Once that was done she asked me to leave for a little bit. I understood. We touched base a few times on Saturday but she obviously still needed space so I gave it to her. Sunday morning she asked me to meet her for brunch so I did thinking she was feeling better. I was wrong. She isn’t sure she can continue to be with me. She keeps saying I didn’t do anything wrong but that she’s scared of me. She keeps reiterating that I was smiling the whole time and seemed to be happy to hurt him. I’ve tried to explain that I wasn’t consciously smiling and that I’ve never enjoying hurting anyone.

I’m not saying you acted wrong, only that these are all the behaviors of and understanding boyfriend and not at all congruent with someone who almost beat another man to death. Now, I don’t know the details of your relationship with her, but that’s the vibe I was getting.

I understand you may be trying to leave a painful past behind, but the effect may be that your behavior does not fit with your appearance, and especially your real persona. That will put most women off. You’ll have to find the proper balance. I wish you good luck and that the next woman is a better fit for you.

[–][deleted]  (3 children) | Copy

[removed]

[–]dusara217[S] 6 points7 points  (2 children) | Copy

How is that endangering her life? They were being attacked with a deadly weapon, what is a man supposed to do in that situation - let his girlfriend be beat with a tire iron? How is that relating to controlling your emotions? If somebody poses an immediate danger to you or those you love, your protect yourself and those you love.

[–]TRPCops[M] 14 points15 points  (1 child) | Copy

Don't respond to women, esp trolls

[–]dusara217[S] 5 points6 points  (0 children) | Copy

Okay

[–]BurntYams0 points1 point  (0 children) | Copy

There’s this thing I read somewhere that women like the idea of having a “bad boy” boyfriend. Tattoo‘s, leather, motorcycle, etc.

They want him to look and act like a bad boy, but wouldn’t dare get into a relationship with someone who murdered 3 people and is on the run.

I think this kinda applies here. She liked the idea of having a big mean dude as a boyfriend that could defend her, but when seeing it with her own eyes, she is now scared of it.

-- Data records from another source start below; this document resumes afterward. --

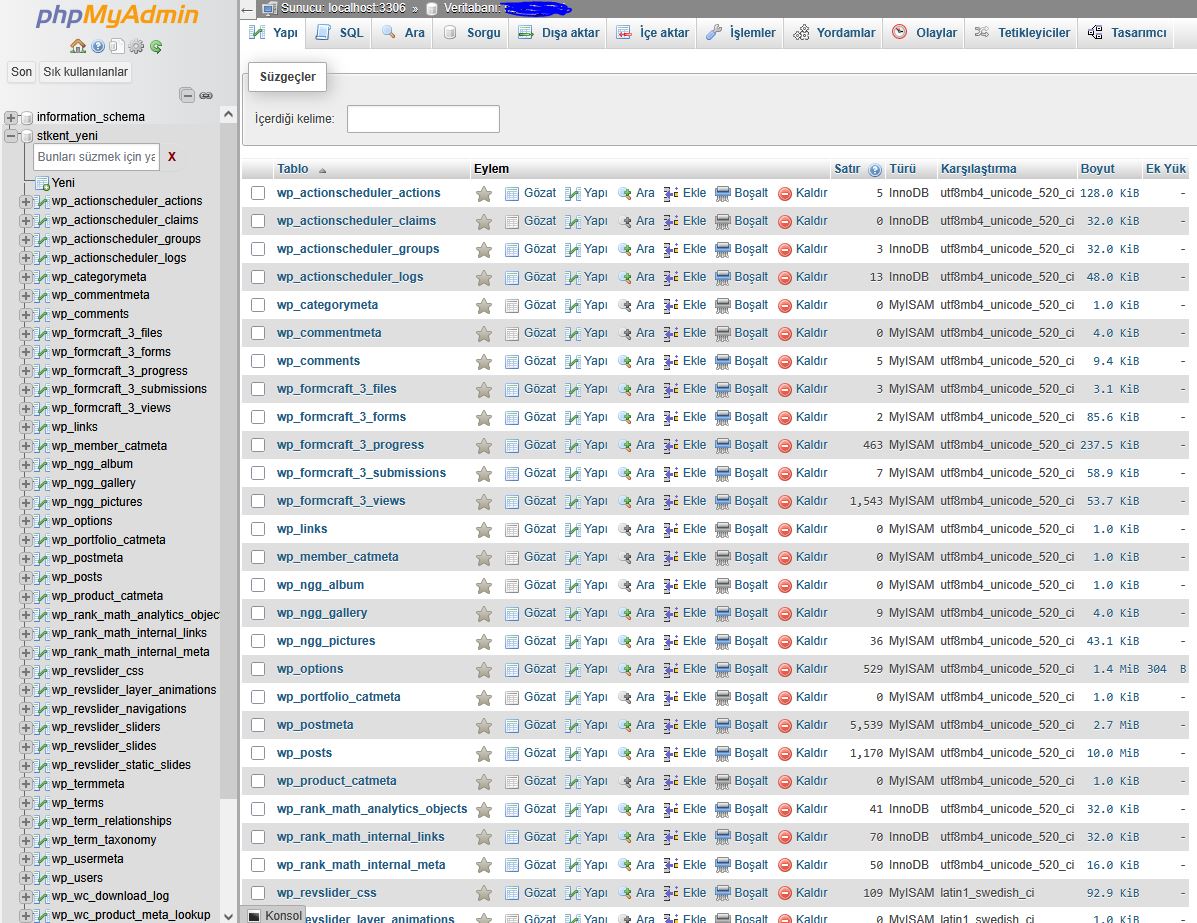Image resolution: width=1197 pixels, height=923 pixels.
Task: Click the unfold/link overview icon above the tree
Action: tap(206, 94)
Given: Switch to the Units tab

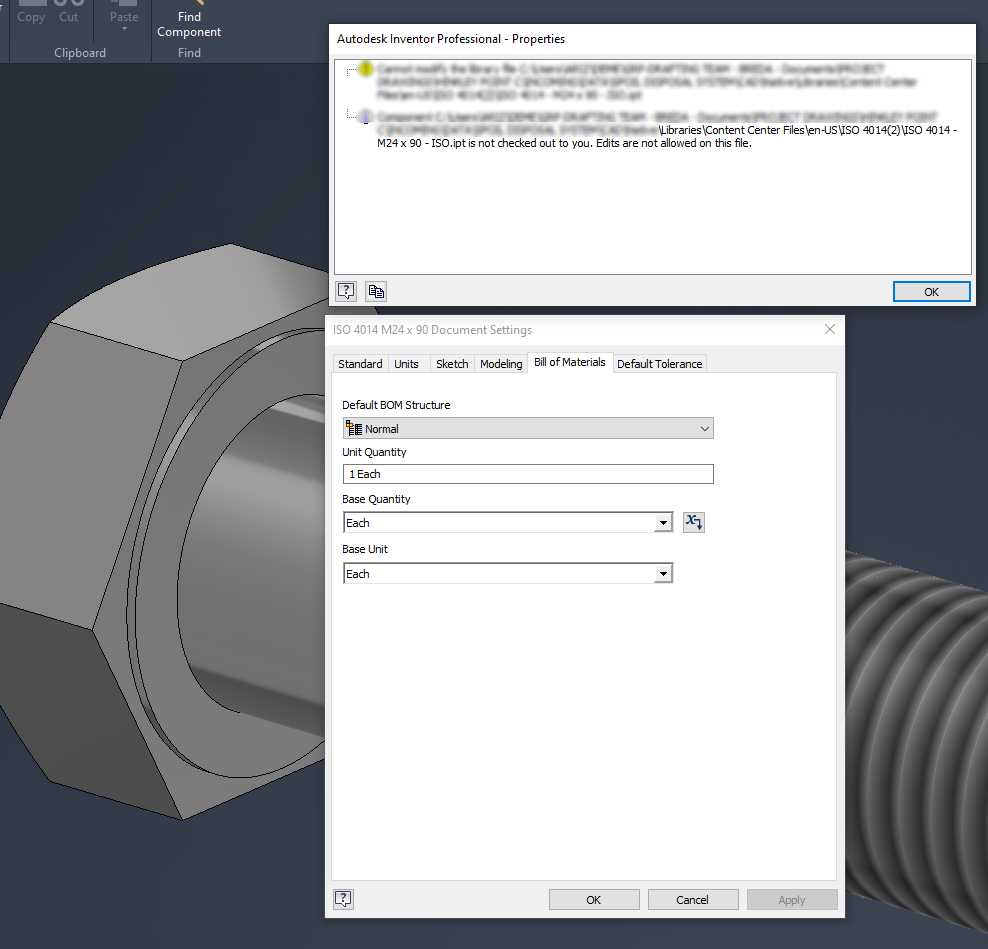Looking at the screenshot, I should pos(406,363).
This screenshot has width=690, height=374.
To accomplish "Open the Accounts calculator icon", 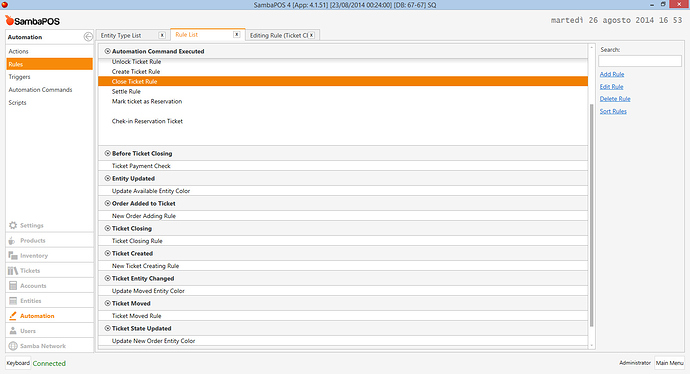I will pyautogui.click(x=13, y=286).
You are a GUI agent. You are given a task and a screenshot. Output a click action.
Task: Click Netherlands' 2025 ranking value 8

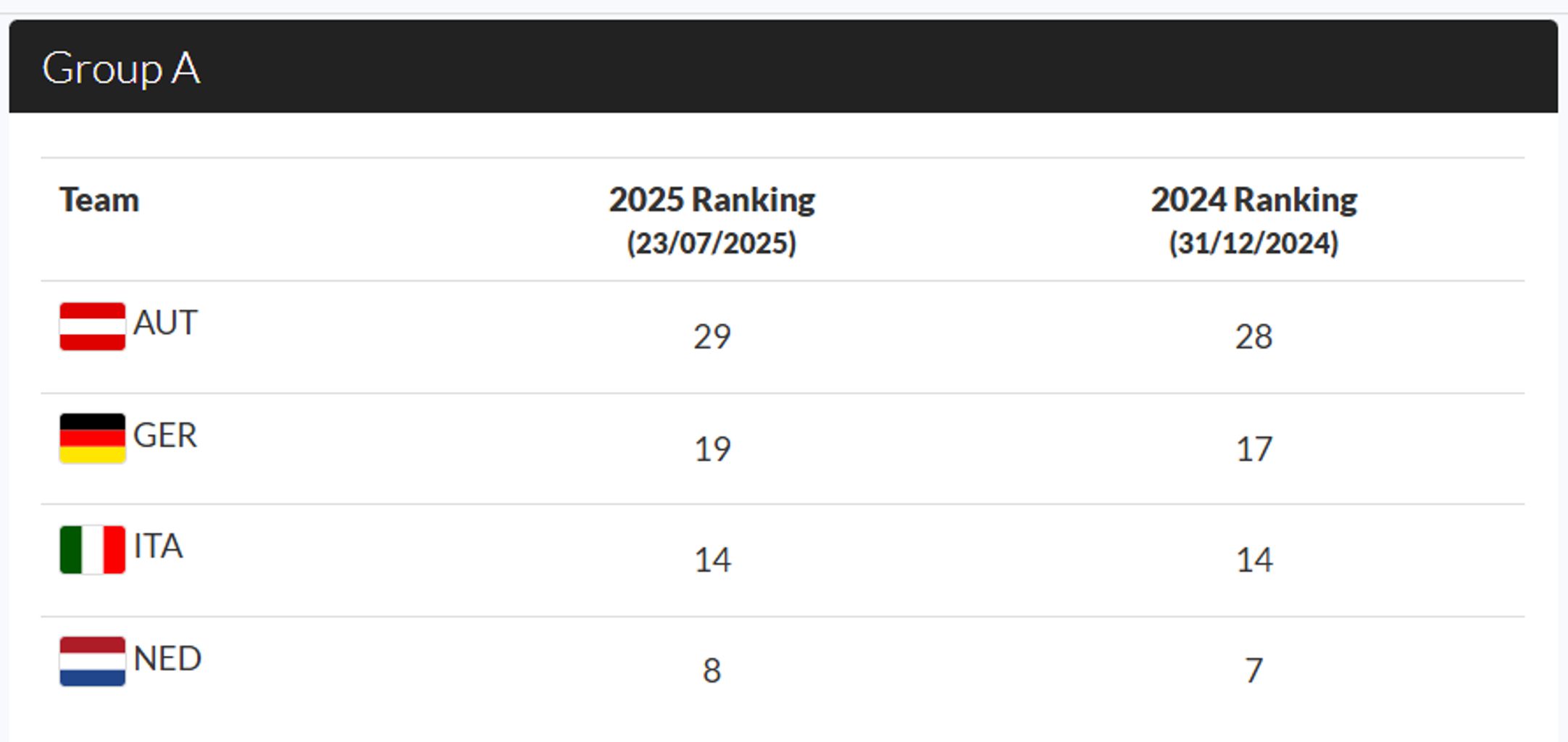click(x=712, y=671)
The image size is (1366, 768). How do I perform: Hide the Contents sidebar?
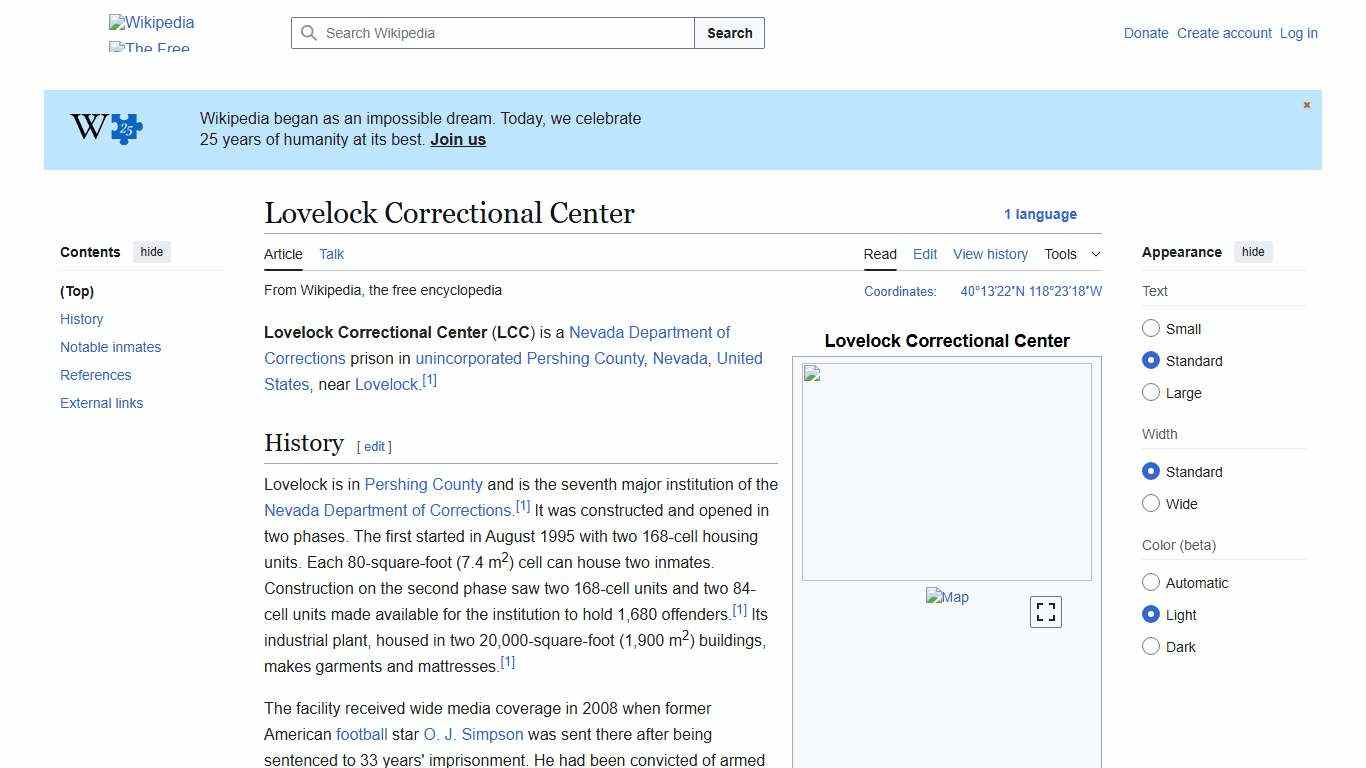[x=151, y=251]
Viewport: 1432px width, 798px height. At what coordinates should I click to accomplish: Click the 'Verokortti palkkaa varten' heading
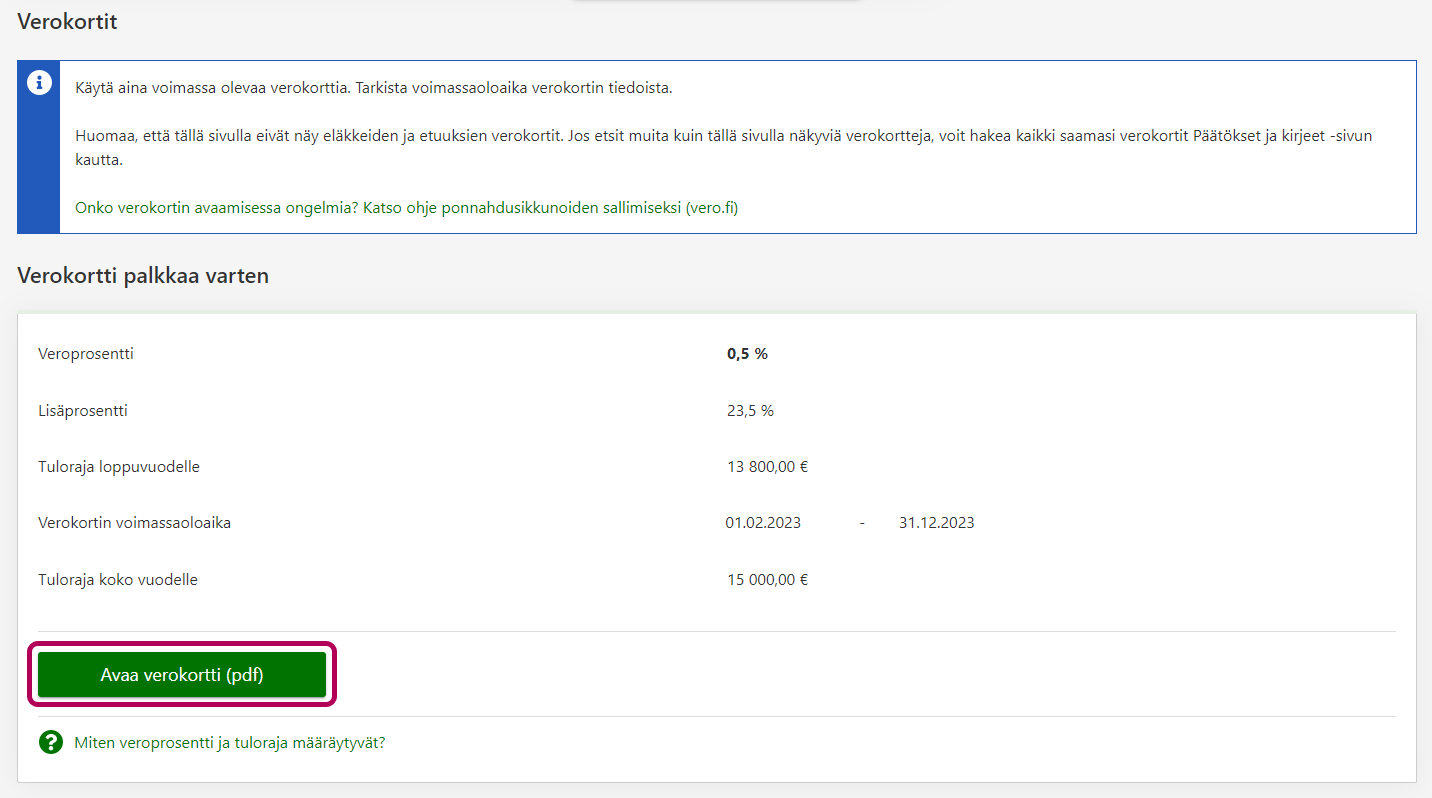(x=143, y=276)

[–]MachiavellianDogma0 points1 point  (0 children) | Copy

She keeps reiterating that I was smiling the whole time and seemed to be happy to hurt him.

Bruh reading comprehension isn't everyone's best skill. This right here is why she left.

[–]Cearball0 points1 point  (1 child) | Copy

Did this post get taken down?

I can't find it in the sub.

[–]dusara217[S] 1 point2 points  (0 children) | Copy

Yes, it did.

[–]Laying_PipeNYC0 points1 point  (0 children) | Copy

And now she’s trying to steal my dogs.

[–]dunmer_say_the_nword0 points1 point  (0 children) | Copy

She saw what would happen to the guy she's currently fucking on the side if word ever got out, or at least what she thinks would happen. Now she needs to retreat as quickly as possible.